Using R in Research #
A mistake in the operating room can threaten the life of one patient; a mistake in statistical analysis or interpretation can lead to hundreds of early deaths. So it is perhaps odd that, while we allow a doctor to conduct surgery only after years of training, we give SPSSĀ® (SPSS, Chicago, IL) to almost anyone. Moreover, whilst only a surgeon would comment on surgical technique, it seems that anybody, regardless of statistical training, feels confident about commenting on statistical data. https://www.nature.com/articles/ncpuro0294
The NHS, as one of the largest hospital and healthcare systems, is a world leader in research. Research and evaluation are carried out as funded projects as well as unfunded audits/ evaluation. Both of which often require statistics- the analysis often being done in SPSS/ SAS or Excel. These methods can produce flawed analyses which, moreover, are not reproducible.
Many trusts do not employ statistics experts and will only be able to get statistical help on funded work by buying in time from academic/external statisticians. This means that the pilot work that clinicians do prior to applying for large grants can often be flawed, or promising work ends up not being completed and the grants never awarded because they didn’t have the statistics expertise.

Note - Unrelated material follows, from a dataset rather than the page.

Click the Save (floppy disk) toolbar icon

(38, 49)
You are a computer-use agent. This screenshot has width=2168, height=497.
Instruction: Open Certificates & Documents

While we would not expect clinicians to become expert coders, the NHS-R community should work to develop and deliver training that would help clinicians to be able to use R, including the development of training specifically for those with a clinical/ non coding background. This training needs to include R for statistics as well as the more commonly included data wrangling and visualisation.
Better collaboration between R users working in academia and those in the NHS would also be beneficial.